After hearing contention of both the parties, referred necessary provisions and various case laws and concluded the following:

i. The Joint Commissioner while ordering a provisional attachment under section 83 was acting as a delegate of the Commissioner in pursuance of the delegation effected under Section 5(3) and an appeal against the order of provisional attachment was not available under Section 107 (1).

ii. The writ petition before the High Court under Article 226 of the Constitution challenging the order of provisional attachment was maintainable.

iii. The High Court has erred in dismissing the writ petition on the ground that it was not maintainable.

iv. The power to order a provisional attachment of the property of the taxable person including a bank account is draconian in nature and the conditions which are prescribed by the statute for a valid exercise of the power must be strictly fulfilled.

v. The exercise of the power for ordering a provisional attachment must be preceded by the formation of an opinion by the Commissioner that it is necessary so to do for the purpose of protecting the interest of thegovernment revenue. Before ordering a provisional attachment the Commissioner must form an opinion on the basis of tangible material that the assessee is likely to defeat the demand, if any, and that therefore, it is necessary so to do for the purpose of protecting the interest of the government revenue.

vi. The expression “necessary so to do for protecting the government revenue” implicates that the interests of the government revenue cannot be protected without ordering a provisional attachment.

vii. The formation of an opinion by the Commissioner under Section 83(1) must be based on tangible material bearing on the necessity of ordering aprovisional attachment for the purpose of protecting the interest of the government revenue.

viii. In the facts of the present case, there was a clear non-application of mind by the Joint Commissioner to the provisions of Section 83, rendering the provisional attachment illegal.

ix. Under the provisions of Rule 159(5), the person whose property is attached is entitled to dual procedural safeguards:

a) An entitlement to submit objections on the ground that the property was or is not liable to attachment; and

b) An opportunity of being heard; There has been a breach of the mandatory requirement of Rule 159(5) and the Commissioner was clearly misconceived in law in coming into conclusion that he had a discretion on whether or not to grant an opportunity of being heard.

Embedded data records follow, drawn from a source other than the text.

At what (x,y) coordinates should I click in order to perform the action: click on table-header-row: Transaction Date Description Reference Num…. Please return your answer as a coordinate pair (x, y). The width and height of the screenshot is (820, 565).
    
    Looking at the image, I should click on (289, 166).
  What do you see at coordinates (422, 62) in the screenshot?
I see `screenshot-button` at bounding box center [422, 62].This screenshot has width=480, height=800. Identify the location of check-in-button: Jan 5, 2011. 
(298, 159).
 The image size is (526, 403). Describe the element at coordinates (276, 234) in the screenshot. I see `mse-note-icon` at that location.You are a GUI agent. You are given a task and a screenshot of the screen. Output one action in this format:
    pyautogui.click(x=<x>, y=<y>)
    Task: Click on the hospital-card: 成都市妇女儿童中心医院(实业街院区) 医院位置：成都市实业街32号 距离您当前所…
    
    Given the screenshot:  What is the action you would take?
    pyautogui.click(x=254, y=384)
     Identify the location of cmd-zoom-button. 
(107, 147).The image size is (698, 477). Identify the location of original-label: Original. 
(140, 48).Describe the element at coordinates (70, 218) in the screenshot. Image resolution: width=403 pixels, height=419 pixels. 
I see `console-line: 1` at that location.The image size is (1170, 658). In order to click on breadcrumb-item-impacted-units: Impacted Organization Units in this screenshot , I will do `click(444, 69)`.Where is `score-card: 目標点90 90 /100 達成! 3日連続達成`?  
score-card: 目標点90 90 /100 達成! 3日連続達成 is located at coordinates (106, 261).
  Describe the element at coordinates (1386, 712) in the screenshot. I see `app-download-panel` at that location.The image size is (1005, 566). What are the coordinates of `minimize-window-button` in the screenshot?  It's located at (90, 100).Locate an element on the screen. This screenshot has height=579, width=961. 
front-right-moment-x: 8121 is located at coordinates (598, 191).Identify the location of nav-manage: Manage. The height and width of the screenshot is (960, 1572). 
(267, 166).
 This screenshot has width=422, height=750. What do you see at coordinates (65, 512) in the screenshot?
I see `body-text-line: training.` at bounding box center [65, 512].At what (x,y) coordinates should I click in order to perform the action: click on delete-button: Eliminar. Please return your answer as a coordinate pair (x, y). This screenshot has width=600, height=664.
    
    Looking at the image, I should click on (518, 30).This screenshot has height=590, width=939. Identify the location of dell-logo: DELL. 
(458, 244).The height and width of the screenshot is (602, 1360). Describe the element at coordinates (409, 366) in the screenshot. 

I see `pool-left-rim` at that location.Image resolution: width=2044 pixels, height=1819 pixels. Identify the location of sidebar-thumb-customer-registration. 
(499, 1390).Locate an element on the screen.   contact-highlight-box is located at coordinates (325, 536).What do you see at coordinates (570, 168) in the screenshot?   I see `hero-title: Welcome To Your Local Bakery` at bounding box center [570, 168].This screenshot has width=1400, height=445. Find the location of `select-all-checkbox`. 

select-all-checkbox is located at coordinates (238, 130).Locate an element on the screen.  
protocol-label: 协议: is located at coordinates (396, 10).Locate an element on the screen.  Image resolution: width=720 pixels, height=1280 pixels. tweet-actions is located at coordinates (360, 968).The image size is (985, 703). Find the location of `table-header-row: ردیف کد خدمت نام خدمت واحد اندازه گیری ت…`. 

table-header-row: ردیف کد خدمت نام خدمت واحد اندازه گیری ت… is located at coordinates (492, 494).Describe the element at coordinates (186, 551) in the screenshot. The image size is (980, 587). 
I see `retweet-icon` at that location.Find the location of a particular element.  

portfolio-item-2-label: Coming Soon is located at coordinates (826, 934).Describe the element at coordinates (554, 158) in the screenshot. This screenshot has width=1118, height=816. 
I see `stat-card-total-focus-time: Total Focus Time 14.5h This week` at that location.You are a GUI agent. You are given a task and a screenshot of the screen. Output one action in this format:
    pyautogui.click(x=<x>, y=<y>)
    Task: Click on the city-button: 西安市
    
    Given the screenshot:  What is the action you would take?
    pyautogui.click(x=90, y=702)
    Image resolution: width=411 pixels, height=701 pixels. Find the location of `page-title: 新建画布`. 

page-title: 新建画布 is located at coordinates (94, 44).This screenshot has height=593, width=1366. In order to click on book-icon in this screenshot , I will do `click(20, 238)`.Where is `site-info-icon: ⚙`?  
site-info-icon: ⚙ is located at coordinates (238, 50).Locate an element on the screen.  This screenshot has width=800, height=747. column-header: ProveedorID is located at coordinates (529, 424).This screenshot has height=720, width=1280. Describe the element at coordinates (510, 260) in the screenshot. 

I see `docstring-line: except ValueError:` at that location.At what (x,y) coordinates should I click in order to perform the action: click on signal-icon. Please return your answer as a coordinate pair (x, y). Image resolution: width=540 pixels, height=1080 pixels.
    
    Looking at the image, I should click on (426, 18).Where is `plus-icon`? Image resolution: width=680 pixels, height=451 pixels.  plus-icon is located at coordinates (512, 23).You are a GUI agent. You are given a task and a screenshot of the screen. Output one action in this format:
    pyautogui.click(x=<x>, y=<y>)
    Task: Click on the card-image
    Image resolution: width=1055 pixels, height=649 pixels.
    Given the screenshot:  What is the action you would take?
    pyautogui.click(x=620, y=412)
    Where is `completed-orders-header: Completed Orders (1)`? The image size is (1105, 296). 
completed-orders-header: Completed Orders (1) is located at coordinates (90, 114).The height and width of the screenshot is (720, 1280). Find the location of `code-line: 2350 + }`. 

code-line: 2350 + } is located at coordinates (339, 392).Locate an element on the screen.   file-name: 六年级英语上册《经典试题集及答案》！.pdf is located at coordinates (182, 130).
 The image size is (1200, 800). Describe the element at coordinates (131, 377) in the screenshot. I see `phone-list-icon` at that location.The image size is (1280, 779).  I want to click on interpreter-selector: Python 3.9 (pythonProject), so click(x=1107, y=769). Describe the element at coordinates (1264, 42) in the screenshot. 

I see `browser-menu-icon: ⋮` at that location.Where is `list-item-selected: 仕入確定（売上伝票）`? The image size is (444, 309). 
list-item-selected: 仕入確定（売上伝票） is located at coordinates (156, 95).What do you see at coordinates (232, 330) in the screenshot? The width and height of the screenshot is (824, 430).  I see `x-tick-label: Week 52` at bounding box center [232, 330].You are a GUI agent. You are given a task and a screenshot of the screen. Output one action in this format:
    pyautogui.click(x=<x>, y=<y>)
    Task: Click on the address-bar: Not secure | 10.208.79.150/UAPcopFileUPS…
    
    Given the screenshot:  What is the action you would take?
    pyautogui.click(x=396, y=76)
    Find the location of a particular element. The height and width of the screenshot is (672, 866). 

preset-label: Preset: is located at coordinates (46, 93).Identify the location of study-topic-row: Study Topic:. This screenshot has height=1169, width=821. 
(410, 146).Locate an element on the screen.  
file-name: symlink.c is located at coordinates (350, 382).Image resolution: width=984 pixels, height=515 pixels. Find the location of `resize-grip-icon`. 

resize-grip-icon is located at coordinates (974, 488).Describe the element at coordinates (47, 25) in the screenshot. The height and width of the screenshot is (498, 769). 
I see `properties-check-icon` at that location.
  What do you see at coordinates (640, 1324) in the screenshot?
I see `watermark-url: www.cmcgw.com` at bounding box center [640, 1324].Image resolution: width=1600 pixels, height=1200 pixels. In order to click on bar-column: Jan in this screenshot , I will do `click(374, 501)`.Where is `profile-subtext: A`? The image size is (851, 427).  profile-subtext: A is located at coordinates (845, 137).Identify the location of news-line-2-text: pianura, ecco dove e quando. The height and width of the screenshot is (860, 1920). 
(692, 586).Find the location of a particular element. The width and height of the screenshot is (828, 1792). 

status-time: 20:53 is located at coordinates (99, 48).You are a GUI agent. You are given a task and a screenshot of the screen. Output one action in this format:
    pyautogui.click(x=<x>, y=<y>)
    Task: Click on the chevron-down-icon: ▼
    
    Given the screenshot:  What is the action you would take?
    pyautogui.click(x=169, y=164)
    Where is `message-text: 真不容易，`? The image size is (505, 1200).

x. The Commissioner is duty bound to deal with the objections to the attachment by passing a reasoned order which must be communicated to the taxable person whose property is attached.

xi. A final order having been passed under Section 74(9), the proceedings under Section 74 are no longer pending as a result of which the provisional attachment must come to an end; and

xii. The appellant having filed an appeal against the order under section 74(9), the provisions of sub-Sections 6 and 7 of Section 107 will come into operation in regard to the payment of the tax and stay on the recovery of the balance as stipulated in those provisions, pending the disposal of the appeal. (Para 72)

Subsequently, the petition is allowed in the aforesaid terms.